WHAT IS NEEDED: Update the listing below by replacing "pixel" with "point" and leaving everything else as it is. Omit the pictures from your answer.

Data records

-- start --

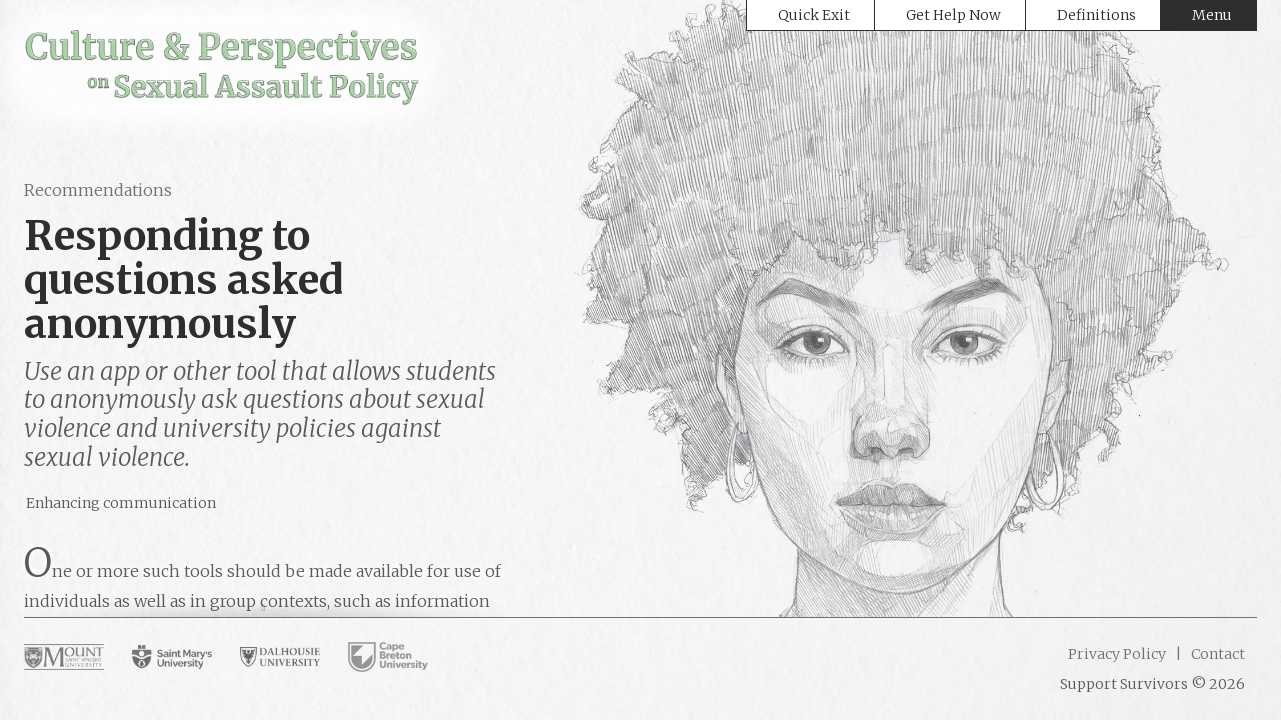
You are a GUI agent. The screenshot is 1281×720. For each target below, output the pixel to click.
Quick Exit (814, 15)
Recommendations (98, 190)
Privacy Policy (1117, 654)
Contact (1216, 654)
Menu (1212, 15)
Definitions (1096, 15)
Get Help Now (953, 15)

-- end --

RIGHT ANSWER:
You are a GUI agent. The screenshot is 1281×720. For each target below, output the point to click.
Quick Exit (814, 15)
Recommendations (98, 190)
Privacy Policy (1117, 654)
Contact (1216, 654)
Menu (1212, 15)
Definitions (1096, 15)
Get Help Now (953, 15)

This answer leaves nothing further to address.